Max parait aujourd'hui. Max, c’est un roman très particulier, portant sur le programme Lebensborn de la Deuxième Guerre mondiale, mais vu de l’intérieur. Max n’est d’abord qu’un fœtus, puis un bébé et enfin un enfant qui grandit dans l’univers du nazisme. Persuadé qu’Hitler est la voix de la vérité, Max ne se questionne pas et se contente de raconter tout ce qu’il voit. C’est difficile à lire tant de certitude alors que des horreurs sont rapportées… Mais ce fut aussi sûrement difficile à écrire. Et c’est ce à quoi je pensais en lisant ce roman. Comment peut-on mettre en scène un tel narrateur ? Comment peut-on aimer un personnage qui pense ainsi ? Voici donc une entrevue avec Sarah Cohen-Scali, la femme derrière ce livre coup-de-poing, question de titiller votre curiosité…

Max s’intéresse à la période liée au programme Lebensborn qui s’est déroulé durant la Deuxième Guerre mondiale. Qu’est-ce qui vous a amené au roman historique? Qu’est-ce qui vous a donné envie de traiter de cette période en particulier?

Je suis venue au roman historique sur la suggestion d’un directeur de collection. «Max» est le premier roman historique que j’écris. J’ai décidé de traiter cette période en particulier, la Seconde Guerre mondiale, car elle est la plus proche de nous, ce qui me permettait de conserver une écriture moderne. De plus, il s’agit d’une période marquante,  qui reste, après tant d’années, encore à découvrir.

Comment avez-vous découvert le programme Lebensborn?

La toute première fois, ce fut en lisant le magnifique roman de William Styron, «Le choix de Sophie». Mais il ne s’agissait que de quelques lignes à  peine. J’ai réellement découvert le programme Lebensborn à travers le livre de Marc Hillel, «Au nom de la race», ma principale référence pour l’écriture de «Max».

Le récit est ancré dans l’Histoire. Avez-vous fait beaucoup de recherches avant de commencer l’écriture? 

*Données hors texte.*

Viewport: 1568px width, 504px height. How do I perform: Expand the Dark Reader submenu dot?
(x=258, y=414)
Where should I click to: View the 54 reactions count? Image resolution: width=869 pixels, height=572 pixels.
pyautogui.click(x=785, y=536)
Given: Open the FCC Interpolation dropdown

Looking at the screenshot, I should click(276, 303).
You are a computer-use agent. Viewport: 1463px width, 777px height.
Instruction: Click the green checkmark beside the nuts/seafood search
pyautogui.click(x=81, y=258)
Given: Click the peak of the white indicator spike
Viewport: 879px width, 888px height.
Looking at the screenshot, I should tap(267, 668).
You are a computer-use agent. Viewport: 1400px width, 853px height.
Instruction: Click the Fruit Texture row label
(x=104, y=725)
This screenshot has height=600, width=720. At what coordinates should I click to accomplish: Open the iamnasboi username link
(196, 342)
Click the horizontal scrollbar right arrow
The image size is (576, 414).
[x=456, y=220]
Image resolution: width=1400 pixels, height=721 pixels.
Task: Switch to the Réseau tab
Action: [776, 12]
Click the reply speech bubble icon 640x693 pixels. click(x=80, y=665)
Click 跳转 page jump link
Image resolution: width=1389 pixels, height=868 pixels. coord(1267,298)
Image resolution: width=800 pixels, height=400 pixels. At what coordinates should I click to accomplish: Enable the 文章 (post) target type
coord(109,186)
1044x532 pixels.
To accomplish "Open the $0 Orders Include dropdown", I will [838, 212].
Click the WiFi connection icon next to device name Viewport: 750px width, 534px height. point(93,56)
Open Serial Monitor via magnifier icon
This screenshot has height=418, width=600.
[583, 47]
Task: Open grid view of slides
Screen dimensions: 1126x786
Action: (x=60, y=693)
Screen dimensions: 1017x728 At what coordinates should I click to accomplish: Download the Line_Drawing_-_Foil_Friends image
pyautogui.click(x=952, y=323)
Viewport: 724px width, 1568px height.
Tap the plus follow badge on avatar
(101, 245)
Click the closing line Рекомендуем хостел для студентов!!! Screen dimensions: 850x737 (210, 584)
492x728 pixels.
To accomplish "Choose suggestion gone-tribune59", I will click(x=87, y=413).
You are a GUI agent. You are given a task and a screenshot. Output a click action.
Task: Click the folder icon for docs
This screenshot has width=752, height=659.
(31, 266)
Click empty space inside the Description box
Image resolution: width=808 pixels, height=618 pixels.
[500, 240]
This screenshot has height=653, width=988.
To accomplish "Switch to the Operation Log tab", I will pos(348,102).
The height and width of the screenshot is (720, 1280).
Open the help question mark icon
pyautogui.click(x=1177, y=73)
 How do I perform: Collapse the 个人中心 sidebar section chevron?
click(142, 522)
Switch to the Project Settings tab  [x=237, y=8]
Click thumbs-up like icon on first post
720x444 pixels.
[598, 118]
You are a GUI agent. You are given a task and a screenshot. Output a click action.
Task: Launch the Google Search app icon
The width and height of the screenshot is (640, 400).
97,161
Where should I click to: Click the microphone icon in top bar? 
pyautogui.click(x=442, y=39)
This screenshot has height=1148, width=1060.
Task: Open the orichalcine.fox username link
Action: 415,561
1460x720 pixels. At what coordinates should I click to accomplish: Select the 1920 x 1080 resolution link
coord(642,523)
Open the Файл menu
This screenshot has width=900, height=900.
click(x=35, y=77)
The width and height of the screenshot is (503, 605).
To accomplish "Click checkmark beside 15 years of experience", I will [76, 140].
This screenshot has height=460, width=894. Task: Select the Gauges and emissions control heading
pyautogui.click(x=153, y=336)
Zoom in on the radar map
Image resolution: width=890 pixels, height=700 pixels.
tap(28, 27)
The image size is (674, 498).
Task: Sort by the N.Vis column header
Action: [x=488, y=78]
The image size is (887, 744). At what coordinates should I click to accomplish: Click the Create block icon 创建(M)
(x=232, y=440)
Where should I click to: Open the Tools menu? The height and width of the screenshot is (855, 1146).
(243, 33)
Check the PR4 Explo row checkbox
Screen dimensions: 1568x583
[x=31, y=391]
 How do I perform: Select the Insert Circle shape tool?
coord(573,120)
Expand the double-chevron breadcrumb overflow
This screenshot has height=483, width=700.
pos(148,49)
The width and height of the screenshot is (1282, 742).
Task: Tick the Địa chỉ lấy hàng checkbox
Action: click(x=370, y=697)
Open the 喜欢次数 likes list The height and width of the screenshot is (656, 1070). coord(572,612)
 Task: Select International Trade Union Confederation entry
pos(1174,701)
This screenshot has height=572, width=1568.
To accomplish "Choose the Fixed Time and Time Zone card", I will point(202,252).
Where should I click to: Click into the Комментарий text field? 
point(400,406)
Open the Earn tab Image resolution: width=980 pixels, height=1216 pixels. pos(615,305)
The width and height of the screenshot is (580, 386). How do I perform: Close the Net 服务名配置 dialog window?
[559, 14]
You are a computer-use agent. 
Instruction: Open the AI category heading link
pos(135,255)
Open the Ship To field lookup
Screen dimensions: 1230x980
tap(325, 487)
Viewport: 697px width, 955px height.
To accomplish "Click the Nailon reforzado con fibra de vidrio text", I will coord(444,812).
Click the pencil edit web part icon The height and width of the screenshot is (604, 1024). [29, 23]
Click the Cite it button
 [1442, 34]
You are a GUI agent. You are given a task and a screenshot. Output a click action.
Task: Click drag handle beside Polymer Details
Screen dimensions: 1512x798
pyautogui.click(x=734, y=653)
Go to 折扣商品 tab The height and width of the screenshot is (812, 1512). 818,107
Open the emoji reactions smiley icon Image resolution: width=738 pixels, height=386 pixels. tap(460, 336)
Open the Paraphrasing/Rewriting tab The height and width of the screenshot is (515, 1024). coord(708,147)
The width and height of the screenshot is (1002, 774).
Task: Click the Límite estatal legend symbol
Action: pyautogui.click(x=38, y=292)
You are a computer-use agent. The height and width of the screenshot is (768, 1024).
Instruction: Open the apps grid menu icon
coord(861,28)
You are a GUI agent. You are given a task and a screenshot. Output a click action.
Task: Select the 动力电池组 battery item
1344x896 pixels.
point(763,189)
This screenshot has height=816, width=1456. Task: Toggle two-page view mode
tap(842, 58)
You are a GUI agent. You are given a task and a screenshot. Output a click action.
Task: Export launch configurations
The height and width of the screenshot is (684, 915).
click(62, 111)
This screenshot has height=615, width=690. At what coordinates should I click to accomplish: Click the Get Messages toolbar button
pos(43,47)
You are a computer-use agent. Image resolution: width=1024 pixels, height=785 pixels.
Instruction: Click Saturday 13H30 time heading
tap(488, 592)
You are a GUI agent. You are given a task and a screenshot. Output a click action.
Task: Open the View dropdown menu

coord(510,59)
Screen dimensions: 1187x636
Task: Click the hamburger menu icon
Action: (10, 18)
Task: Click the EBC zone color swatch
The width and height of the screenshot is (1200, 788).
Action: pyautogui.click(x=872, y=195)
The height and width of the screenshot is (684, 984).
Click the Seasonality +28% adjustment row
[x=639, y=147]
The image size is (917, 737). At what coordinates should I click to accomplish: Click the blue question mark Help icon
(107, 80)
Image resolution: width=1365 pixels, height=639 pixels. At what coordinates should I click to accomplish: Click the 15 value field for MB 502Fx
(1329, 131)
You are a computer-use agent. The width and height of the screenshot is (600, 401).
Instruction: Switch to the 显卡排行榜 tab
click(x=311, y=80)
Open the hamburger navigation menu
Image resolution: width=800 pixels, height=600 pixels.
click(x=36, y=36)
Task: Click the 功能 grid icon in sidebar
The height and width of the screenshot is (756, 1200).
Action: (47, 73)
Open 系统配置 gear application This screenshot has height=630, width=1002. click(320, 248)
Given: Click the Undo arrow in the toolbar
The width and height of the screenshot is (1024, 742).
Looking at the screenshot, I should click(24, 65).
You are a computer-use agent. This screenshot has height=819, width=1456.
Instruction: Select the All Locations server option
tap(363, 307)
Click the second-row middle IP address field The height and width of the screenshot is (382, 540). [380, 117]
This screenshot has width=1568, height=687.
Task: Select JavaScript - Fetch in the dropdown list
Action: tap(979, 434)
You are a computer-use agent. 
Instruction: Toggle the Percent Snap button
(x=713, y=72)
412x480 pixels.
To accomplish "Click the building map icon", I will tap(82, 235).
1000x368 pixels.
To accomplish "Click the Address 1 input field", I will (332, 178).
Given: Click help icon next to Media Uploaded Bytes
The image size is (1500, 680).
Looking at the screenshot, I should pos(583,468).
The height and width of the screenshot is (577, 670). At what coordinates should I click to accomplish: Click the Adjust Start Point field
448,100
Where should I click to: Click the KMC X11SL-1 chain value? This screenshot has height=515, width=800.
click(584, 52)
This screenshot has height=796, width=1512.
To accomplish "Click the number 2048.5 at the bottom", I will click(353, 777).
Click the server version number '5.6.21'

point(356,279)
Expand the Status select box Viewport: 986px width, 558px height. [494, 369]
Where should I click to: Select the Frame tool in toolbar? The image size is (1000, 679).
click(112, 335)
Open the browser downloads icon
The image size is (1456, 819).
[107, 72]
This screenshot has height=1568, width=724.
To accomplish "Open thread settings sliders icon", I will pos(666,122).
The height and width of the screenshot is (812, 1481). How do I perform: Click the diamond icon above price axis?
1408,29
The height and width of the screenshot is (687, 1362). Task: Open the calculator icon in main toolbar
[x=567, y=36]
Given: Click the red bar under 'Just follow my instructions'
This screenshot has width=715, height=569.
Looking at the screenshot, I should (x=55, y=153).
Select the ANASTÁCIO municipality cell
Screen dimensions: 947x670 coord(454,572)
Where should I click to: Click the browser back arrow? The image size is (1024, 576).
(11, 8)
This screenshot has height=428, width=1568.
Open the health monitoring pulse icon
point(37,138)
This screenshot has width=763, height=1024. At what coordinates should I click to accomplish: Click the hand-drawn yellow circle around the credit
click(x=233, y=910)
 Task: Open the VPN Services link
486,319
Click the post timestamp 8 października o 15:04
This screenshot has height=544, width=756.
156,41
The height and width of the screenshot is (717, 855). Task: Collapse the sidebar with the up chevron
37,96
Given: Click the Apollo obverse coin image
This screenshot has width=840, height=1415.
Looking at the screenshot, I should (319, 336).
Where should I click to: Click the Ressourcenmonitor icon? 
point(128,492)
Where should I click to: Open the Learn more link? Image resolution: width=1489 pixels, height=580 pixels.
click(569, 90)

Oui, bien sûr, j’ai effectué de très nombreuses recherches avant d’entamer l’écriture du roman, c’était indispensable. Il me fallait tout d’abord maîtriser la réalité historique avant de la dépasser pour accéder au champ de la fiction. Les recherches sont toujours passionnantes et enrichissantes, quel que soit le sujet, c’est une partie de mon travail que j’apprécie beaucoup.

Dans ce cas-ci, est-ce que vos recherches ont été dures sur le plan émotif? 

Oh que oui! Ces recherches ont été très dures sur le plan émotif. Je me souviens avoir été prise parfois de nausées. Un exemple me vient spontanément en tête: les recherches faites par les médecins nazis sur les corps des enfants euthanasiés. Plus je fouillais, plus je découvrais l’horreur, non seulement  du programme Lebensborn, mais de cette période en général.

Pourquoi avez-vous choisi de laisser Max s’exprimer à la première personne dans votre roman?

La première question que je me pose lorsque je dois entamer un roman, quel qu’il soit, concerne le point de vue de narration. Vais-je opter pour le «je» ou le «il»? Ensuite vient le choix du temps du récit. Présent ou passé? C’est très important. Raconter une histoire à la première ou à la troisième personne peut - je l’ai vérifié - changer une intrigue du tout au tout.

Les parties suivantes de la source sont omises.